La Bce vede la “recessione invernale”, ma i “tassi devono salire ancora”

13 Gennaio 2023, di Mariangela Tessa

L’economia dell’area euro potrebbe essere nel pieno di una recessione, anche di lieve entità. Sono le previsioni della Bce che, nell’ultimo bollettino economica, ha anticipato una contrazione dell’economia nel quarto trimestre del 2022 e nel primo del 2023.
La colpa e della “crisi energetica“, ma non solo. L’arretramento dell’economia è dovuta anche all’elevata incertezza, all’indebolimento dell’attività economica mondiale e alle condizioni di finanziamento più restrittive“. I rischi sono “orientati al ribasso”, ma “una eventuale recessione” – unica consolazione – “sarebbe relativamente breve e di lieve entità”. Segnali positivi, secondo l’istituzione guidata da Christine Lagarde, arrivano anche dall’occupazione aumentata dello 0,3% nel terzo trimestre e, dalla disoccupazione che si è portata al nuovo minimo storico del 6,5% a ottobre.

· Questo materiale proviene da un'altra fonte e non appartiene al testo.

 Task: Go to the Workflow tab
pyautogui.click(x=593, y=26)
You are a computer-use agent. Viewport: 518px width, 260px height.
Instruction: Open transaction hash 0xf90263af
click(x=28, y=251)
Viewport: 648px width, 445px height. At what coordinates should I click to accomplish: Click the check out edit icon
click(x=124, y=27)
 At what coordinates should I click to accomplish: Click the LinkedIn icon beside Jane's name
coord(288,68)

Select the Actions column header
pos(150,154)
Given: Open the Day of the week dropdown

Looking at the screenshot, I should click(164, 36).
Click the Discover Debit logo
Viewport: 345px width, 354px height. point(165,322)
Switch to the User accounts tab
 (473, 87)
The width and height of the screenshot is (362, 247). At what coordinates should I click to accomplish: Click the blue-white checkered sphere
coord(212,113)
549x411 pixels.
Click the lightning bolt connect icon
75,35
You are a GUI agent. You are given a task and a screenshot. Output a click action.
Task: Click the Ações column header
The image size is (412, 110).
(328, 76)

Le prossime mosse della Bce

La recessione economica non sembra tuttavia una motivo sufficiente per mettere uno stop al rialzo del costo del denaro. I tassi di interesse devono “ancora aumentare in misura significativa a un ritmo costante” per raggiungere livelli sufficientemente restrittivi da assicurare un “ritorno tempestivo dell’inflazione” all’obiettivo del 2% nel medio termine, ha spiegato l’istituto di Francoforte.

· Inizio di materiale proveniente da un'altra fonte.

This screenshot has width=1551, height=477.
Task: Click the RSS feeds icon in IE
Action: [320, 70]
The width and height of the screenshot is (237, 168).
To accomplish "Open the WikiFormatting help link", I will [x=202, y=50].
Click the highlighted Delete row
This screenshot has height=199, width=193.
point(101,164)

Se l’anno appena concluso ha fatto segnare un rialzo generalizzato dei prezzi come non si vedeva da metà anni ’80 (+8,4% il consuntivo a fine 2022 per l’area Euro), quello appena iniziato non andrà poi così lontano da questi livelli: +6,3% secondo le stime della Banca centrale europea, che ha rivisto al rialzo le precedenti previsioni, pubblicate a settembre, segno che il surriscaldamento non è affatto raffreddato, nonostante i ripetuti rialzi dei tassi. Solo nel 2025, per l’Eurotower, è prevedibile una discesa ai livelli desiderati (perché vicini all’obiettivo del 2% stabilito dallo Statuto).

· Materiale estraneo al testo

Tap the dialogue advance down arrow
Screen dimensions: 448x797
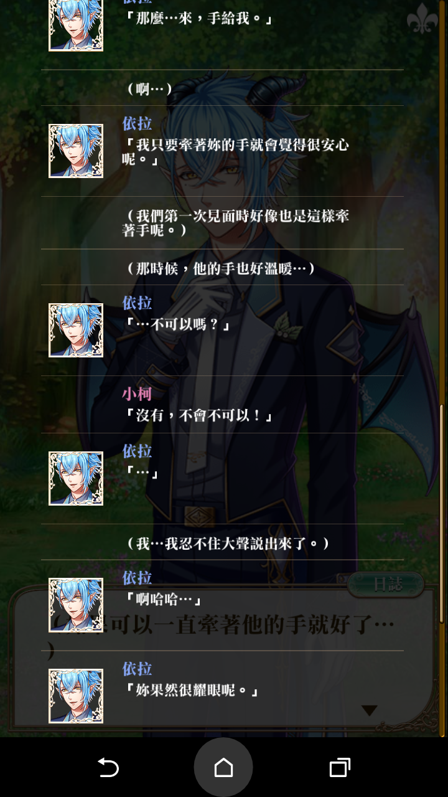[x=370, y=710]
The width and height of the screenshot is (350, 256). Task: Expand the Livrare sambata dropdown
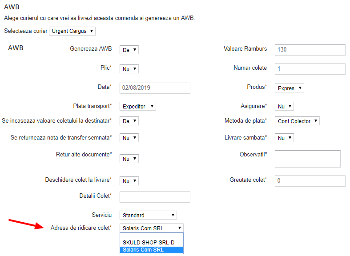[x=284, y=138]
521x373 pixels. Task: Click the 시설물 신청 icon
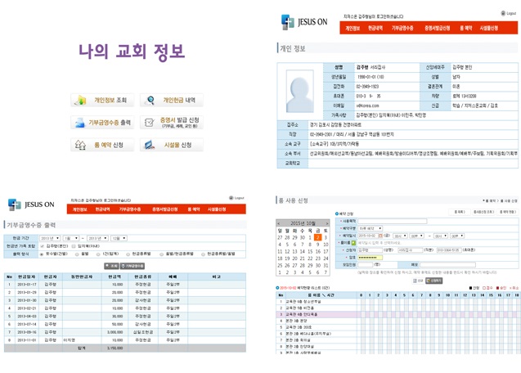[150, 145]
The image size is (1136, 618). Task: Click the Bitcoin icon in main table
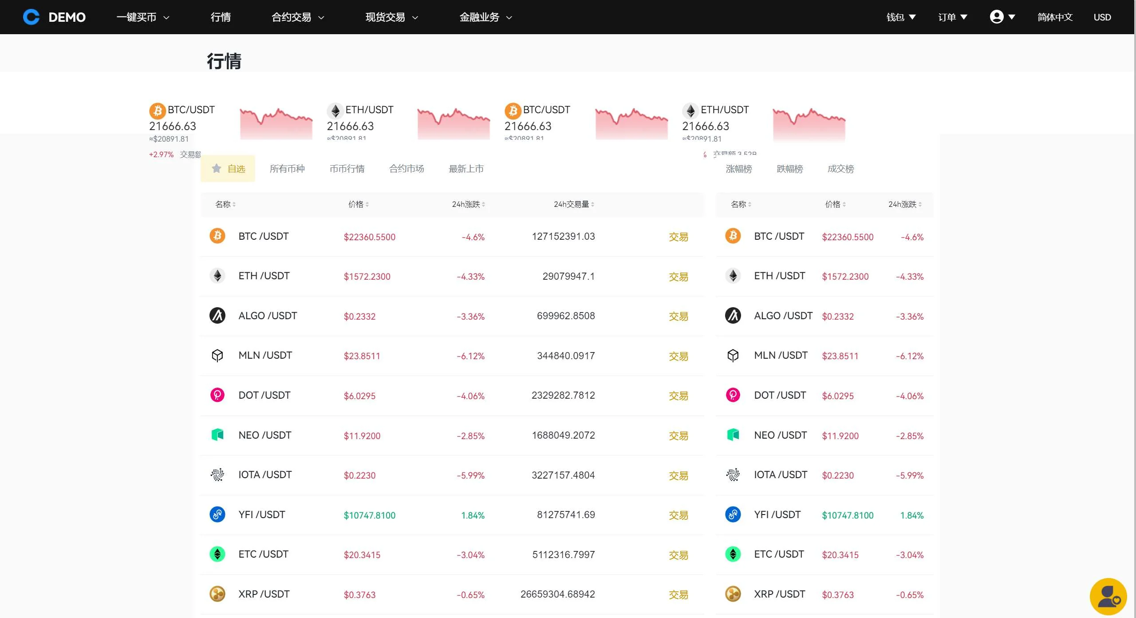tap(217, 236)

Lo spread è sceso nonostante il rialzo dei tassi

L’Eurotower ha quindi conferma che da marzo il portafoglio dei bond acquistati negli anni col programma APP (Asset Purchase Programme) “sarà ridotto a un ritmo misurato e prevedibile” pari a 15 miliardi di euro al mese, in media, fino alla fine del secondo trimestre del 2023 e verrà poi determinato nel corso del tempo.

Analizzando l’andamento dei mercati finanziari, con particolare attenzione su Italia e Grecia, la Bce ha poi rilevato che nel periodo tra settembre e metà dicembre 2022, “i tassi di interesse a più lungo termine sono cresciuti, nel complesso, solo lievemente” e “i differenziali sui titoli di Stato si sono ridotti” smentendo di fatto chi temeva un’impennata degli spread fra annunci di rialzi dei tassi e smantellamento del QE. “I differenziali sui titoli di Stato italiani e greci a dieci anni – spiega l’istituzione centrale – sono scesi, rispettivamente, di 18 e 22 punti base”.